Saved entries
━━━━━━━━━━━━━━━━━━━━
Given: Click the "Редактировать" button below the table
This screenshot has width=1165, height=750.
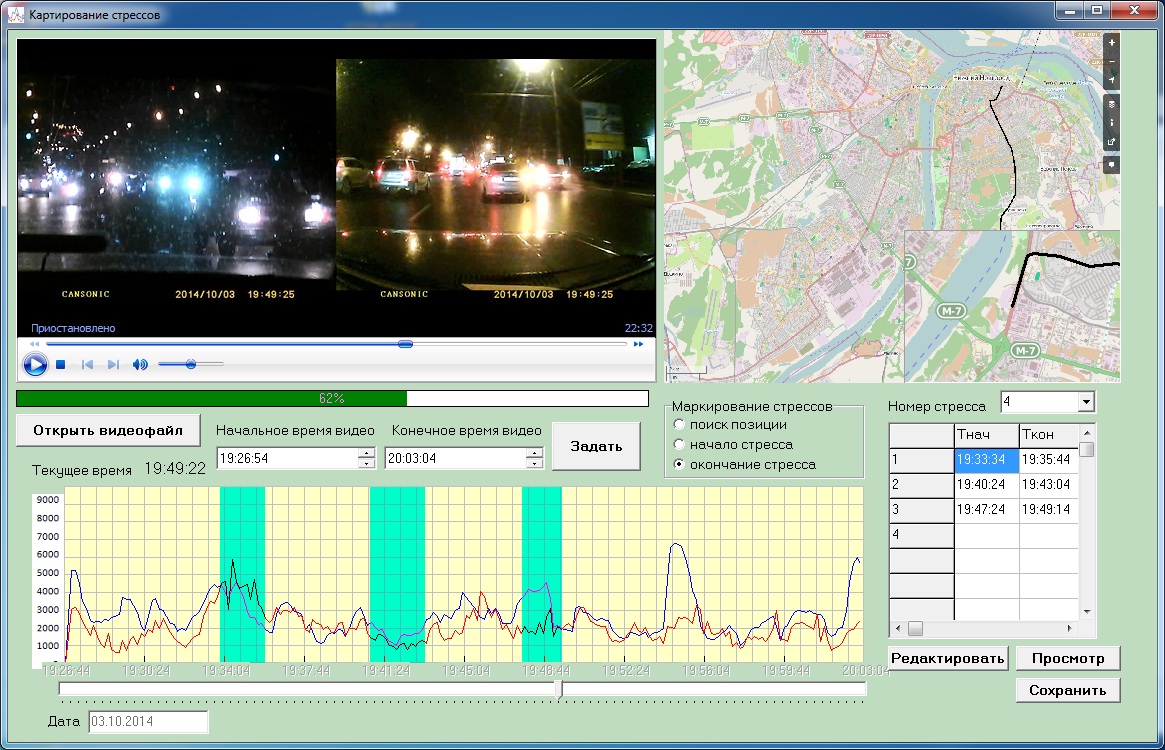Looking at the screenshot, I should (947, 658).
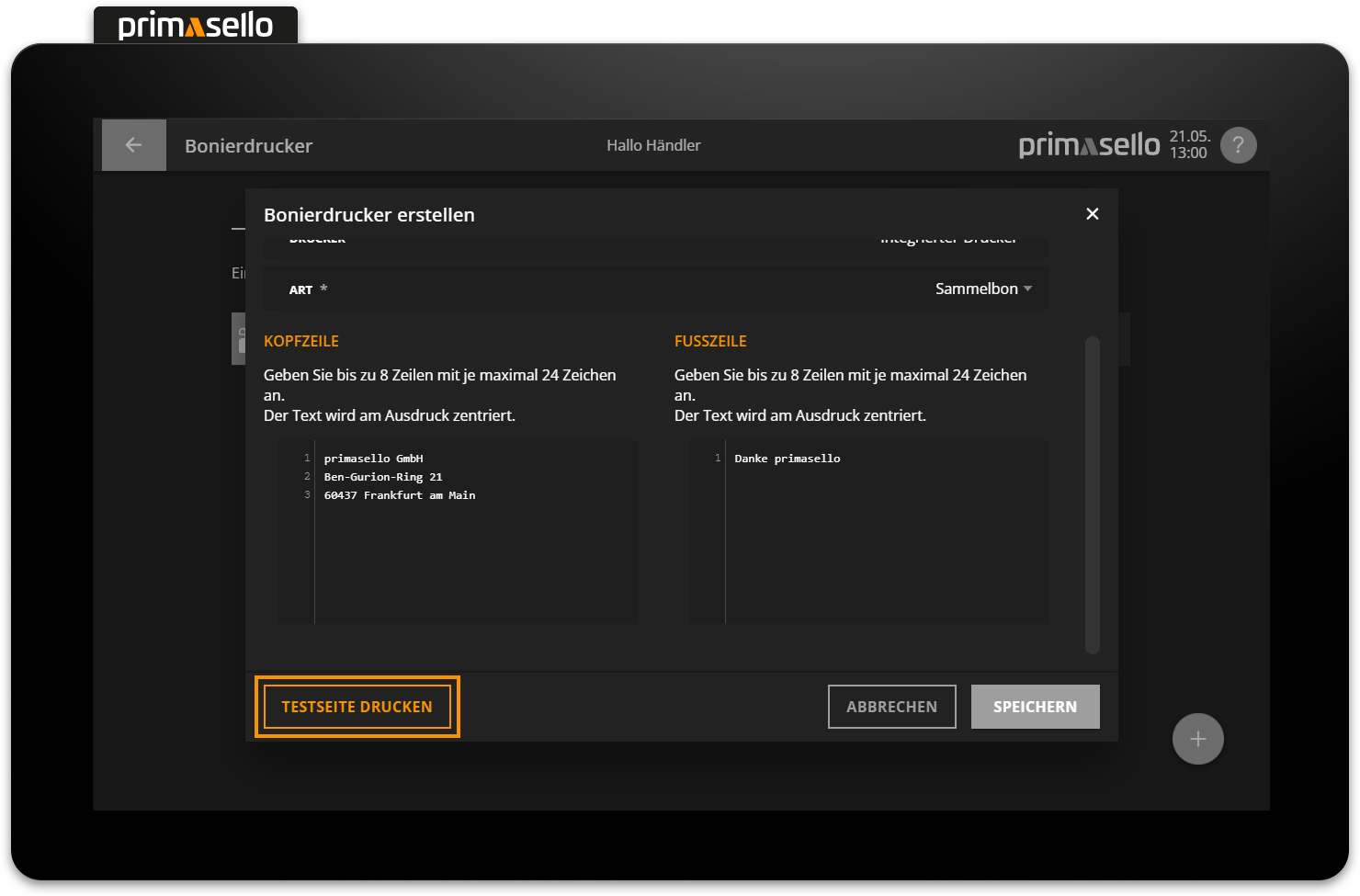Viewport: 1360px width, 896px height.
Task: Open the ART type selection field
Action: pyautogui.click(x=655, y=289)
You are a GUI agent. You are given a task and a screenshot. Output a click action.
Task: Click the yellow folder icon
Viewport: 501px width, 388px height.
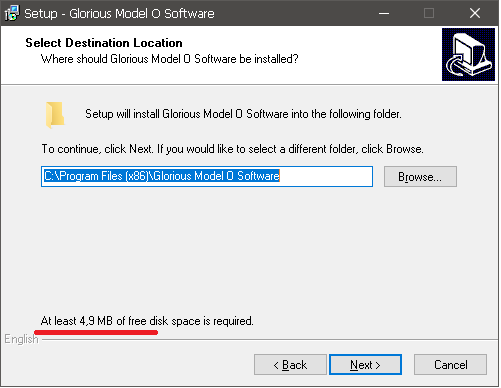coord(55,115)
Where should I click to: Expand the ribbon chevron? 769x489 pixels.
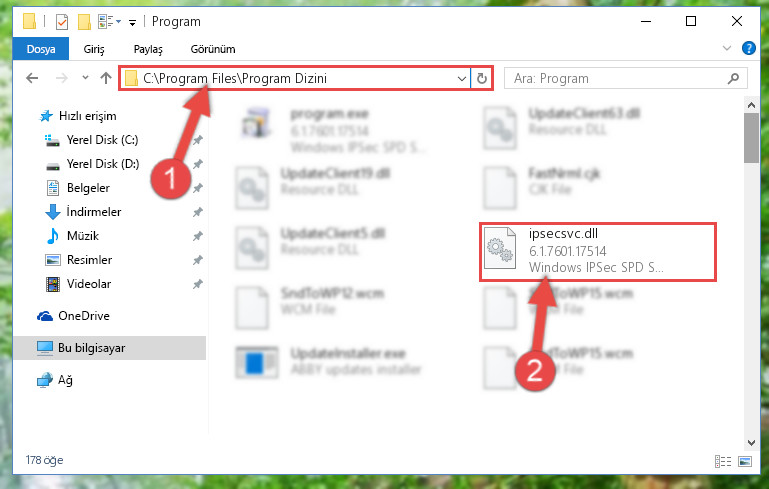tap(727, 48)
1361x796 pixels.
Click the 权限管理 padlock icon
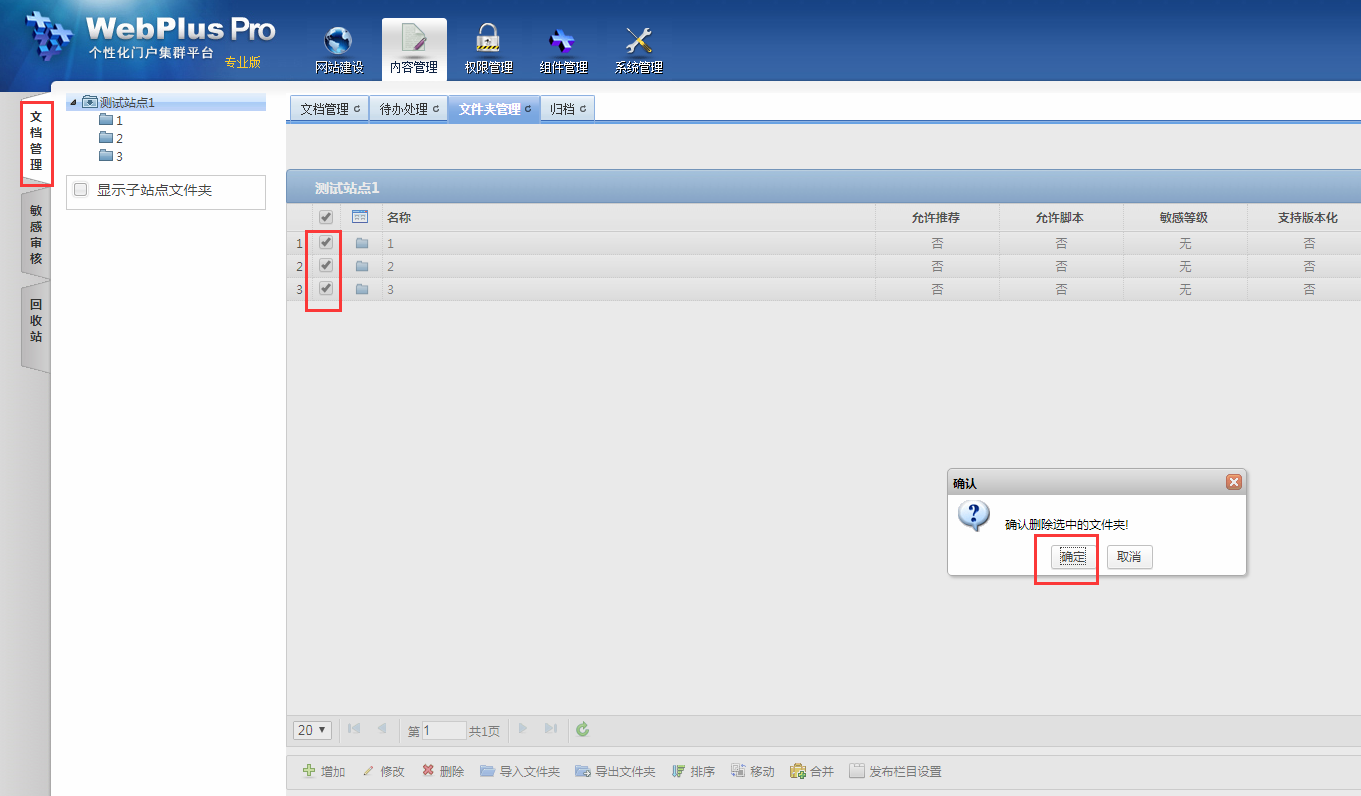(488, 39)
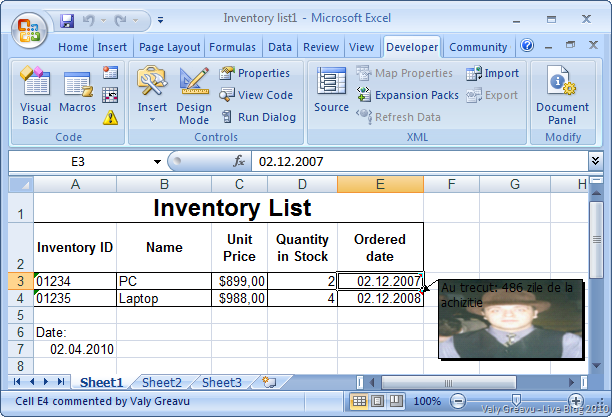Select the Sheet2 worksheet tab

tap(161, 382)
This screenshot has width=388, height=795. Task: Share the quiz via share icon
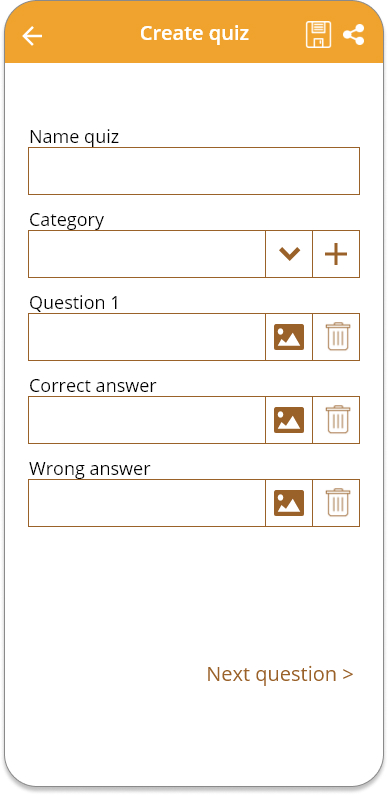(354, 34)
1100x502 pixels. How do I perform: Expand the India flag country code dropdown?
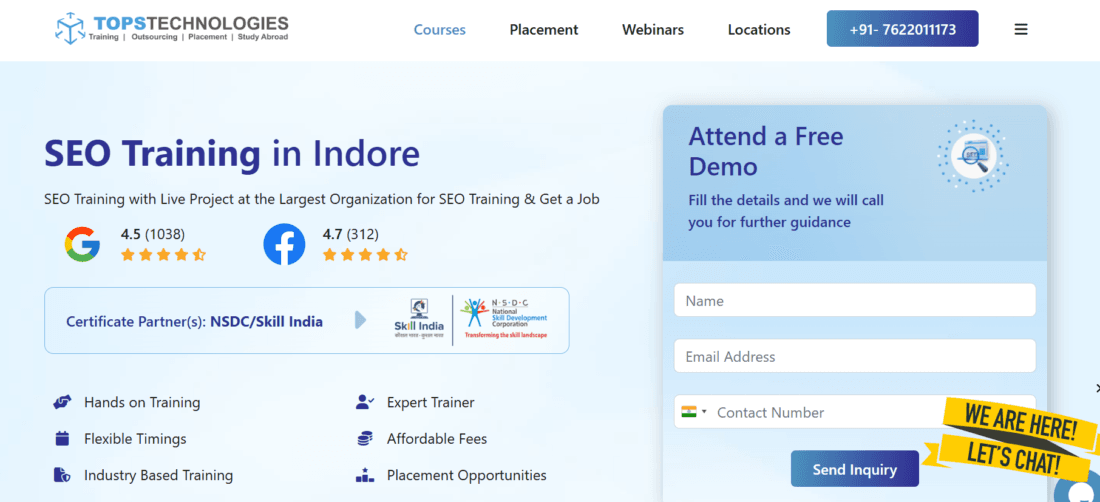693,412
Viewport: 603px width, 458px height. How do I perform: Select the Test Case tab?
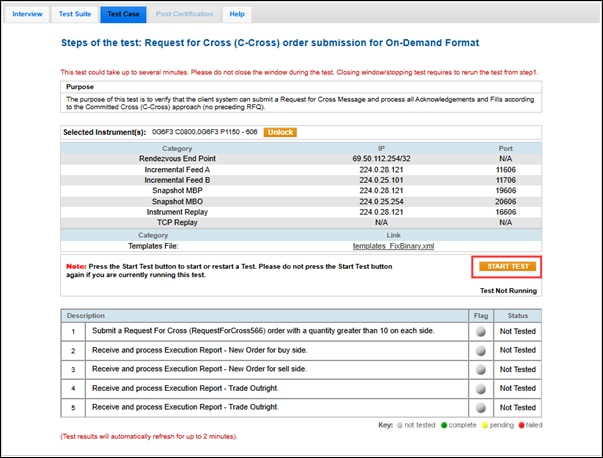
━━━━━━━━━━━━━━━━━━━━
Omitting the images, output each record precisely as written.

RESPONSE TO THE EXERCISE >>
Given: Click the "Редактировать" button below the table
This screenshot has width=1165, height=750.
Looking at the screenshot, I should (947, 658).
Viewport: 1360px width, 896px height.
Task: Open the ART type selection field
Action: pyautogui.click(x=655, y=289)
You are a GUI agent. You are given a task and a screenshot. Output a click action.
Task: Click the yellow folder icon
Viewport: 501px width, 388px height.
coord(55,115)
Where should I click to: Expand the ribbon chevron? 769x489 pixels.
tap(727, 48)
1361x796 pixels.
Click the 权限管理 padlock icon
(488, 39)
Select the Sheet2 worksheet tab

tap(161, 382)
This screenshot has width=388, height=795. Task: Share the quiz via share icon
(354, 34)
1100x502 pixels. How do I perform: Expand the India flag country code dropdown?
693,412
Viewport: 603px width, 458px height. How do I perform: Select the Test Case tab?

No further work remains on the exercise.